* **PROVIDED MATERIAL**
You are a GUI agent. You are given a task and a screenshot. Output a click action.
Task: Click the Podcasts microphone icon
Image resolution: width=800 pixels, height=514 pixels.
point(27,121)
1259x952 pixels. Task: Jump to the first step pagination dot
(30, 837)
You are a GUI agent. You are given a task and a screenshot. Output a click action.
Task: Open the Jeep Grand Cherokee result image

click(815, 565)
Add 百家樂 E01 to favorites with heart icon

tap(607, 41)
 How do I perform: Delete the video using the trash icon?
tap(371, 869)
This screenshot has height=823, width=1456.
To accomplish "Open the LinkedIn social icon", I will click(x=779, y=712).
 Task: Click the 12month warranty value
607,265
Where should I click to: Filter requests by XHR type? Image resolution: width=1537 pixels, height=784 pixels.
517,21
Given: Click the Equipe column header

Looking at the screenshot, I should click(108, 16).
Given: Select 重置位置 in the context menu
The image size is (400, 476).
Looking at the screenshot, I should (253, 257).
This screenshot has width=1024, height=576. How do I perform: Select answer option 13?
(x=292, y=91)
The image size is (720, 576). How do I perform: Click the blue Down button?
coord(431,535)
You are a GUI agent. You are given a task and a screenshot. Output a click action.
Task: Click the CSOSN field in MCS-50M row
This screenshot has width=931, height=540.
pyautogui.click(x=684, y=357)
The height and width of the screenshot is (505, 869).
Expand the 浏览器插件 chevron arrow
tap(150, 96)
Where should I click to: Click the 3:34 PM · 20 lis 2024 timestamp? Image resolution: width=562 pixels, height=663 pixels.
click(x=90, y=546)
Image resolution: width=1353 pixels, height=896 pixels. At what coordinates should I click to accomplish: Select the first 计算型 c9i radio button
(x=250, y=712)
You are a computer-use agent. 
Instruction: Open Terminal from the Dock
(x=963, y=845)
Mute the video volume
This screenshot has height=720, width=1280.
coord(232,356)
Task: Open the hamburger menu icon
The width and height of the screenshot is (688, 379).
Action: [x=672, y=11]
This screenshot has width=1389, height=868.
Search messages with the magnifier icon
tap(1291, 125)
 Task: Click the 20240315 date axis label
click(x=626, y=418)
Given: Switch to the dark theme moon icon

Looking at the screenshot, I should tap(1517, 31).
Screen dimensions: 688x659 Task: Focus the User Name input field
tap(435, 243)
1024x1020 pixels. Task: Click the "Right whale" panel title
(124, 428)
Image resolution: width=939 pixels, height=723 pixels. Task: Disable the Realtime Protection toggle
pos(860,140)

* **AIM OF THE EXERCISE**
Copy the items again, starting at the line containing "Given: Switch to the dark theme moon icon" and ending with the final item, and switch "Task" to "Goal" while leaving everything else unchanged.

* **THE RESPONSE**
Given: Switch to the dark theme moon icon

Looking at the screenshot, I should tap(1517, 31).
Screen dimensions: 688x659 Goal: Focus the User Name input field
tap(435, 243)
1024x1020 pixels. Goal: Click the "Right whale" panel title
(124, 428)
Image resolution: width=939 pixels, height=723 pixels. Goal: Disable the Realtime Protection toggle
pos(860,140)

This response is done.